Statistical distributions of test statistics used for quantitative trait association mapping in structured populations
1 INRA, UR 631 Station d’Amélioration Génétique des Animaux, Castanet-Tolosan, F-31326, France
2 INRA, UMR 1313 Génétique Animale et Biologie Intégrative, Jouy-en-Josas F-78352, France
Genetics Selection Evolution 2012, 44:32 doi:10.1186/1297-9686-44-32Published: 12 November 2012
Spurious associations between single nucleotide polymorphisms and phenotypes are a major issue in genome-wide association studies and have led to underestimation of type 1 error rate and overestimation of the number of quantitative trait loci found. Many authors have investigated the influence of population structure on the robustness of methods by simulation. This paper is aimed at developing further the algebraic formalization of power and type 1 error rate for some of the classical statistical methods used: simple regression, two approximate methods of mixed models involving the effect of a single nucleotide polymorphism (SNP) and a random polygenic effect (GRAMMAR and FASTA) and the transmission/disequilibrium test for quantitative traits and nuclear families. Analytical formulae were derived using matrix algebra for the first and second moments of the statistical tests, assuming a true mixed model with a polygenic effect and SNP effects.
The expectation and variance of the test statistics and their marginal expectations and variances according to the distribution of genotypes and estimators of variance components are given as a function of the relationship matrix and of the heritability of the polygenic effect. These formulae were used to compute type 1 error rate and power for any kind of relationship matrix between phenotyped and genotyped individuals for any level of heritability. For the regression method, type 1 error rate increased with the variability of relationships and with heritability, but decreased with the GRAMMAR method and was not affected with the FASTA and quantitative transmission/disequilibrium test methods.

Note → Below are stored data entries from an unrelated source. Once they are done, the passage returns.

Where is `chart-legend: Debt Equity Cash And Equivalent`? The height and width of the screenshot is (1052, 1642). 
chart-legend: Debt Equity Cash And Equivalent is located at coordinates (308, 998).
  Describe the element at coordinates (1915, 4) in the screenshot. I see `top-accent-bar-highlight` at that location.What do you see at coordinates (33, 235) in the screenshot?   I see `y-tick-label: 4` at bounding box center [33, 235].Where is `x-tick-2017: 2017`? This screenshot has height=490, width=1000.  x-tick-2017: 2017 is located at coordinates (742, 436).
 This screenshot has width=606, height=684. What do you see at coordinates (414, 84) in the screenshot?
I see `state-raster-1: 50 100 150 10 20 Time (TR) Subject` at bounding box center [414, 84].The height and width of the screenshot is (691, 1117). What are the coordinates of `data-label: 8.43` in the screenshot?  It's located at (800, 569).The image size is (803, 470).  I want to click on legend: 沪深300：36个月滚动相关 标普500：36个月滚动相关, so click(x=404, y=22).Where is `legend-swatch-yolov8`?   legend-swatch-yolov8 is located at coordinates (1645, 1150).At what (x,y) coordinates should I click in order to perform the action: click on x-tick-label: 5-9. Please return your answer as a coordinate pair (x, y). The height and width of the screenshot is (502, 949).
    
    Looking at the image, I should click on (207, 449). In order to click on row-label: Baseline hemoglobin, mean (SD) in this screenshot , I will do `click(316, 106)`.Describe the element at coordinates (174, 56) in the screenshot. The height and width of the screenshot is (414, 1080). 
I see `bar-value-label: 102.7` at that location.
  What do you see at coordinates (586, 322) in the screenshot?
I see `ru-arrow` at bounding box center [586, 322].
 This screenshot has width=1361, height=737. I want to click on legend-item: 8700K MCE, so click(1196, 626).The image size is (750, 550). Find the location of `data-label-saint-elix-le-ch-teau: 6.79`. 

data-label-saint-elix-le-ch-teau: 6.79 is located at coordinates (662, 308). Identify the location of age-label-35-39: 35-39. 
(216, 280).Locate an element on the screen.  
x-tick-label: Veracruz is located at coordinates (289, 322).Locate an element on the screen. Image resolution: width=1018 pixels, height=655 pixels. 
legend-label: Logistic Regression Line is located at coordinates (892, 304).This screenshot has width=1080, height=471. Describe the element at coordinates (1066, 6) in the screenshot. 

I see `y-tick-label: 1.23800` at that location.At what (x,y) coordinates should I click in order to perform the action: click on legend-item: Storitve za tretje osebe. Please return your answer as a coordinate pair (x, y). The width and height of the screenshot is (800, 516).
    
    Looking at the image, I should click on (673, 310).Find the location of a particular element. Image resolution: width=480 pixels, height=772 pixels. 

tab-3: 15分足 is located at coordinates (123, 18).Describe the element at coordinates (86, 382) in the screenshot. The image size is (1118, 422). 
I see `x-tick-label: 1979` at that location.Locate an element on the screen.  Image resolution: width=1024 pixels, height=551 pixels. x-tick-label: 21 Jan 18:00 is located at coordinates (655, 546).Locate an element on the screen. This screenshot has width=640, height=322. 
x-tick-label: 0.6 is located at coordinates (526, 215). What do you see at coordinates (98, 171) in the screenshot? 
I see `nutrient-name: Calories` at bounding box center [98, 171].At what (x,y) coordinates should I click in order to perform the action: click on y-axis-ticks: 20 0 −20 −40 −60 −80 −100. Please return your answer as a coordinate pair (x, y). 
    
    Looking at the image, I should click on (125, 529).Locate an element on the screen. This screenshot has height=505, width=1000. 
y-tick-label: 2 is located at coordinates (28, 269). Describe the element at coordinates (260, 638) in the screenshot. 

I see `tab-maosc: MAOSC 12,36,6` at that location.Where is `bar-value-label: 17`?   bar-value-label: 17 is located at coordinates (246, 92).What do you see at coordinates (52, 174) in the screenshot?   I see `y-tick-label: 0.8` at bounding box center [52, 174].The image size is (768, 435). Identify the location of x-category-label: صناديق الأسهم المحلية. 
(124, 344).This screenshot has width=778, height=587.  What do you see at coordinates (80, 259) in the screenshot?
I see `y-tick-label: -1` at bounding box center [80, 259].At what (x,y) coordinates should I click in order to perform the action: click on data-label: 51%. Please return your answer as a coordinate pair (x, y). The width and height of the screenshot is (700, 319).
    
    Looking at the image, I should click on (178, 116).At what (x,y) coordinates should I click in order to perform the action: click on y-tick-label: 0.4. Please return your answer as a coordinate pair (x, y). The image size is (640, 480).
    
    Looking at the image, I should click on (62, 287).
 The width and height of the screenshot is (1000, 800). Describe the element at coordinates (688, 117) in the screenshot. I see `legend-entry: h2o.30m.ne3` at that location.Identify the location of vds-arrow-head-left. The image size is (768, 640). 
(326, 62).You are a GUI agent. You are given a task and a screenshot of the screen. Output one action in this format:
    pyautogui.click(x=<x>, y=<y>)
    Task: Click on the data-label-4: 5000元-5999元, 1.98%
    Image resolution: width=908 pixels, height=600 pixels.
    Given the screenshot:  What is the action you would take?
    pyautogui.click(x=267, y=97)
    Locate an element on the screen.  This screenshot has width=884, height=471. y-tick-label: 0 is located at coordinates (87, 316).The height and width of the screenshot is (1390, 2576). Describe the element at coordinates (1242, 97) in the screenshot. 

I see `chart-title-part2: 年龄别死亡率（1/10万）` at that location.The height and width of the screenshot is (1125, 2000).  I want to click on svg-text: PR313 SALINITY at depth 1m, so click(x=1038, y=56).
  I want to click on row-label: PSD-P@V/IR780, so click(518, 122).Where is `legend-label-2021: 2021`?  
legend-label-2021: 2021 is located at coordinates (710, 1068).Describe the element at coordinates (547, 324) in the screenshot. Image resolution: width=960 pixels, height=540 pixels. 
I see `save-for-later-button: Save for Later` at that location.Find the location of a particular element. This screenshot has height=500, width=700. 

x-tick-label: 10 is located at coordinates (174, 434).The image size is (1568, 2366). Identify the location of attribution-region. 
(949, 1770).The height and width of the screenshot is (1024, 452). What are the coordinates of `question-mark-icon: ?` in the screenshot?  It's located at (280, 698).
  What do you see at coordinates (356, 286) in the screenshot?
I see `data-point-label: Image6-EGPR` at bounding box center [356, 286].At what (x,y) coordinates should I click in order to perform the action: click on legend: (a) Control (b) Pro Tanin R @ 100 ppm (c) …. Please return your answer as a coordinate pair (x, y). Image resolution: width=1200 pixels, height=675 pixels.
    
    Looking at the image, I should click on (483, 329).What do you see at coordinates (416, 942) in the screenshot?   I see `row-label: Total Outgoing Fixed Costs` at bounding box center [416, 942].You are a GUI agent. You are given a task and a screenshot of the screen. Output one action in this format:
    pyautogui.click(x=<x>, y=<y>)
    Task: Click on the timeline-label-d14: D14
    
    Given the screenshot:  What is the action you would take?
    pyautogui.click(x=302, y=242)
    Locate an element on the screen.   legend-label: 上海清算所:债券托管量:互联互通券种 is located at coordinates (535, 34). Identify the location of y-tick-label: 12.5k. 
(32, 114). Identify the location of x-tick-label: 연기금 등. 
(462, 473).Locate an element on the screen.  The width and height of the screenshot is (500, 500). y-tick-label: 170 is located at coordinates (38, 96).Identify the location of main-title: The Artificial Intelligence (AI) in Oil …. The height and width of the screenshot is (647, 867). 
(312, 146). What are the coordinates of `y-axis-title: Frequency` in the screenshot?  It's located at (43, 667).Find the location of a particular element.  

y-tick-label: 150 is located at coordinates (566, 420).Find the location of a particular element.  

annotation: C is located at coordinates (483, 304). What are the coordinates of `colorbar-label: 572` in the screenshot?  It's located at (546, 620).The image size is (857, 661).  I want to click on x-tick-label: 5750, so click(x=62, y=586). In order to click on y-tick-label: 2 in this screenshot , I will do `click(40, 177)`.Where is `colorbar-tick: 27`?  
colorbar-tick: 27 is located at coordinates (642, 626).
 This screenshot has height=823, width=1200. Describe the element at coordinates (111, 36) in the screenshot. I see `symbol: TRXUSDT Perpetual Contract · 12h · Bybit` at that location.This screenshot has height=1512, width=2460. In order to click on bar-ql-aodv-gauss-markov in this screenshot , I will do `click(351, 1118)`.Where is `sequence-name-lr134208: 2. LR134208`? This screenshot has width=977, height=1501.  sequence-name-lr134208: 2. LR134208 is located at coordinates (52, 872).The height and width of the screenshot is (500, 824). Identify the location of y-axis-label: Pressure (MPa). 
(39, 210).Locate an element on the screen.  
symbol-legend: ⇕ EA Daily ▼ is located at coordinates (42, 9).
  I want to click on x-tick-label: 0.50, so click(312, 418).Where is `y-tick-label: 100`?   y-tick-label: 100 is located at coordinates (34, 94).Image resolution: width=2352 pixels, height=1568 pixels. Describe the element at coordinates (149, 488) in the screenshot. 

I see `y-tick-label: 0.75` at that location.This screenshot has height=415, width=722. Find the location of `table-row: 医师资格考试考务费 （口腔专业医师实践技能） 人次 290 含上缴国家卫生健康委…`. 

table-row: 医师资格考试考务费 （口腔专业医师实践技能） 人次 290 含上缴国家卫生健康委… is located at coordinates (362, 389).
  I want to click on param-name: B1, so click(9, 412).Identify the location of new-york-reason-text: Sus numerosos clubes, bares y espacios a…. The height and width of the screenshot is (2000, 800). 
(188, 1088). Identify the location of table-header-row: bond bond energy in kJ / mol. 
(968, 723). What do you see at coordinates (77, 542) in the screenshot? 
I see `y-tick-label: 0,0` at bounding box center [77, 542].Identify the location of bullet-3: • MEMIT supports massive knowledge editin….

The formulae can be easily used to provide the correct threshold of type 1 error rate and to calculate the power when designing experiments or data collection protocols. The results concerning the efficacy of each method agree with simulation results in the literature but were generalized in this work. The power of the GRAMMAR method was equal to the power of the FASTA method at the same type 1 error rate. The power of the quantitative transmission/disequilibrium test was low. In conclusion, the FASTA method, which is very close to the full mixed model, is recommended in association mapping studies.